ABOUT THIS EXERCISE >> Starting at the line that contains "The height and", transcribe each line exactly through the end of the data below, and skip any pictures.

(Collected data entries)
▬▬▬

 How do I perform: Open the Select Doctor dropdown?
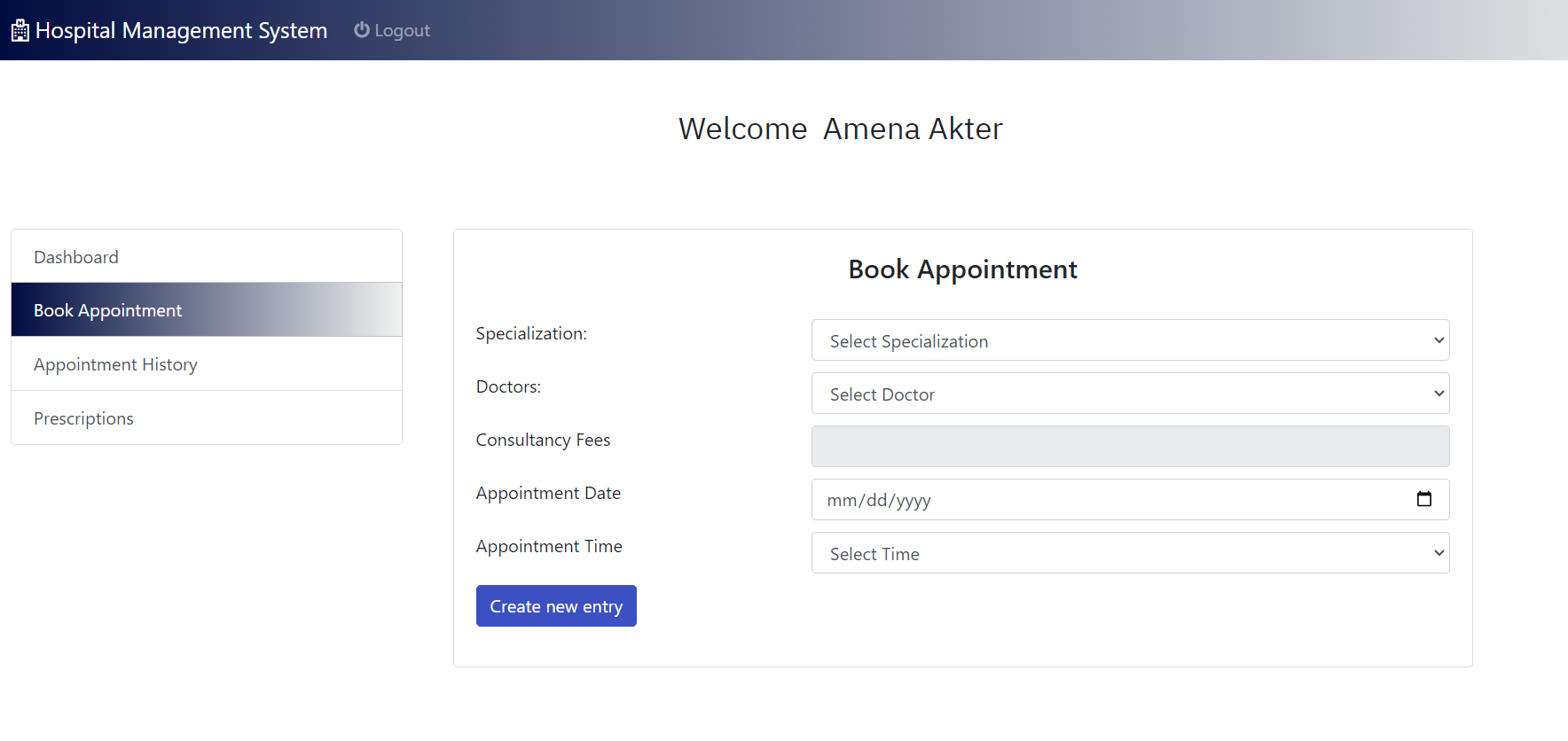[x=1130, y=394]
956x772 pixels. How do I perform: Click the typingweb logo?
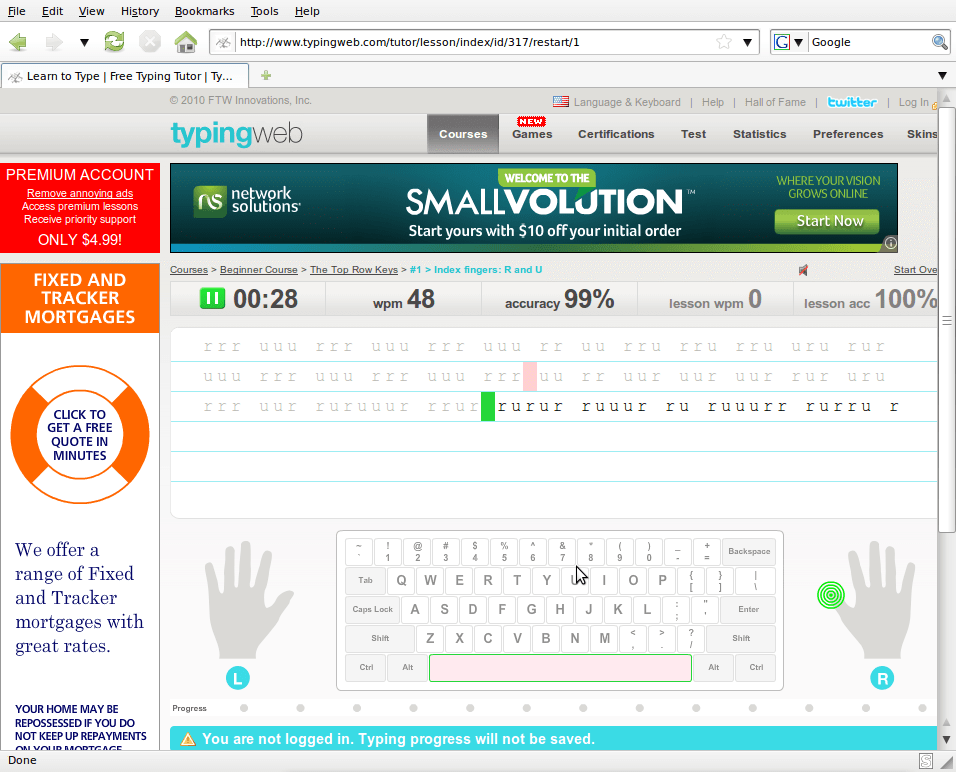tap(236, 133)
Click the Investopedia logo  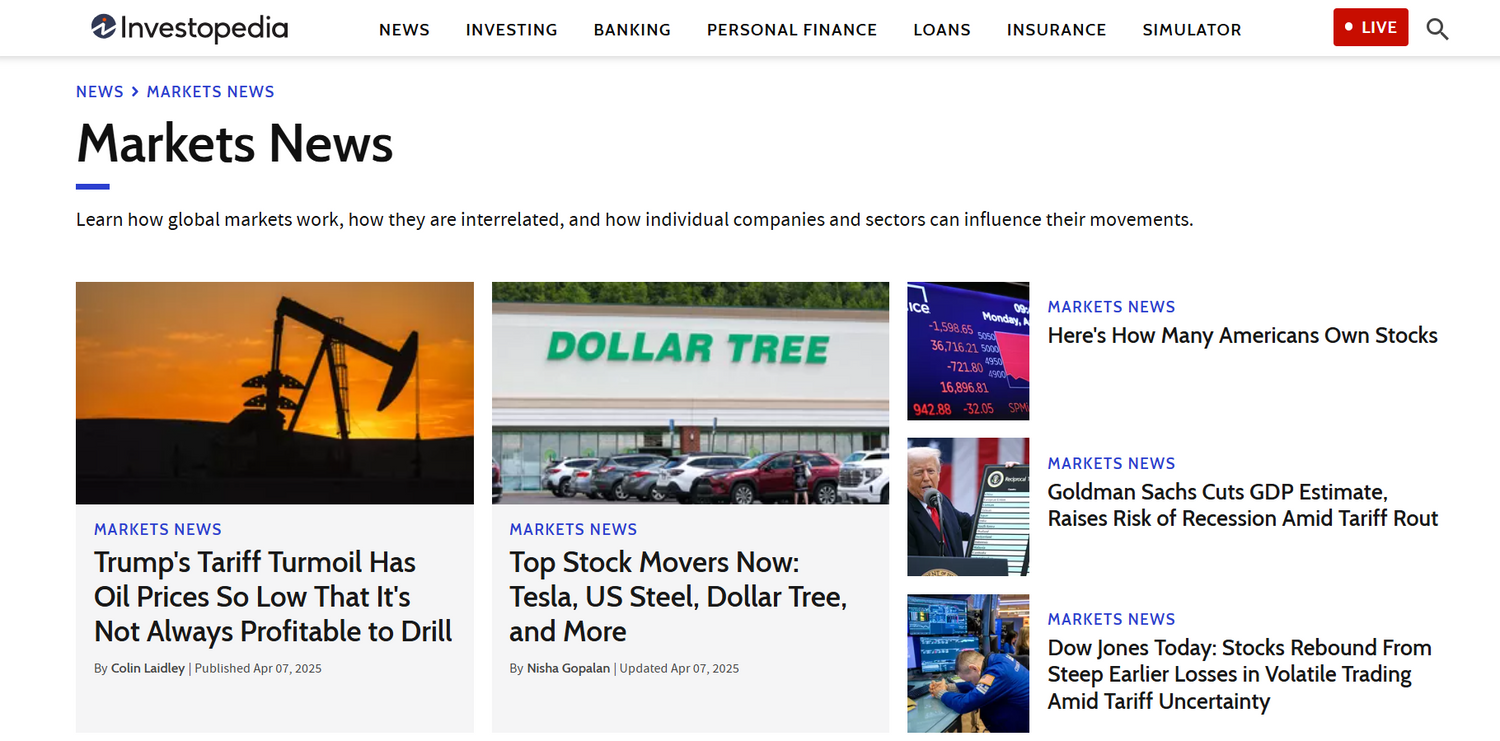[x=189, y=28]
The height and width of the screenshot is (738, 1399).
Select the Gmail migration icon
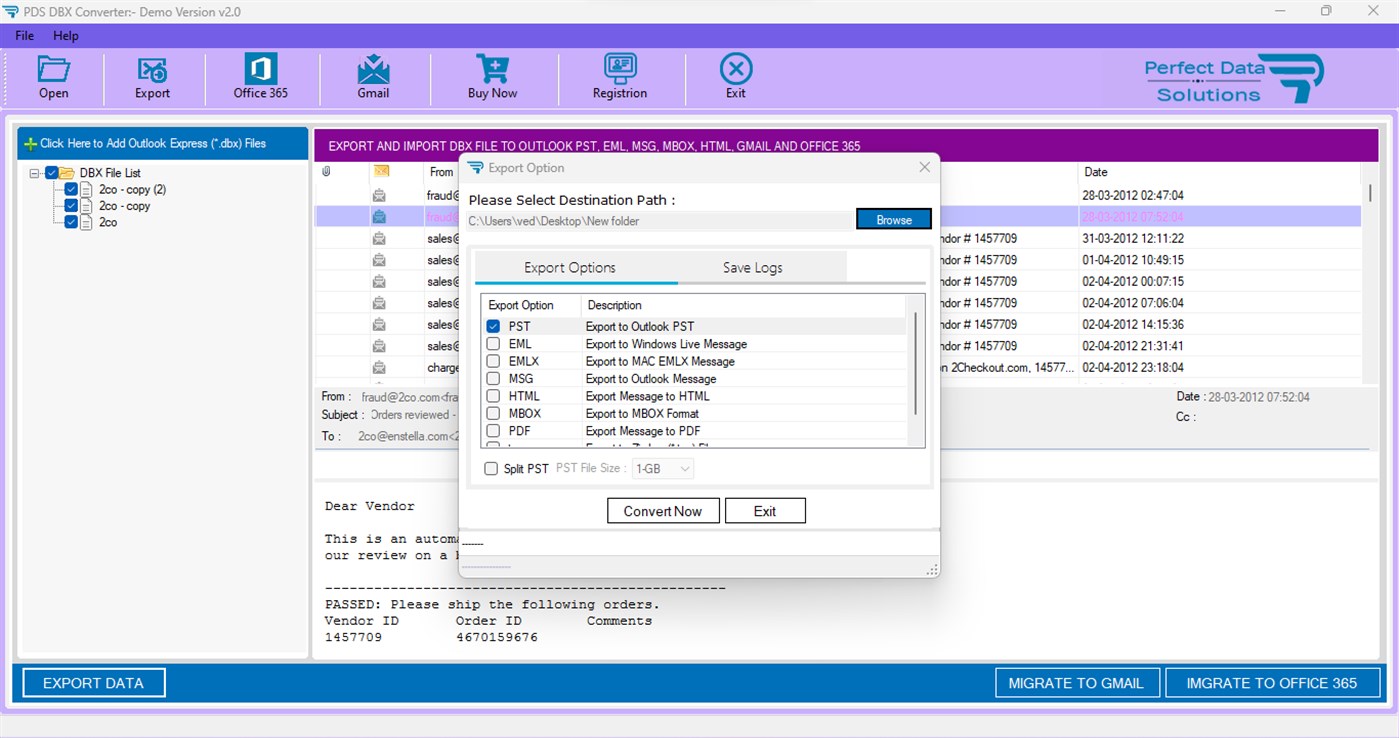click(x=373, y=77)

▬▬▬

EXPECTED ANSWER >>
The height and width of the screenshot is (738, 1399).
Select the Gmail migration icon
click(x=373, y=77)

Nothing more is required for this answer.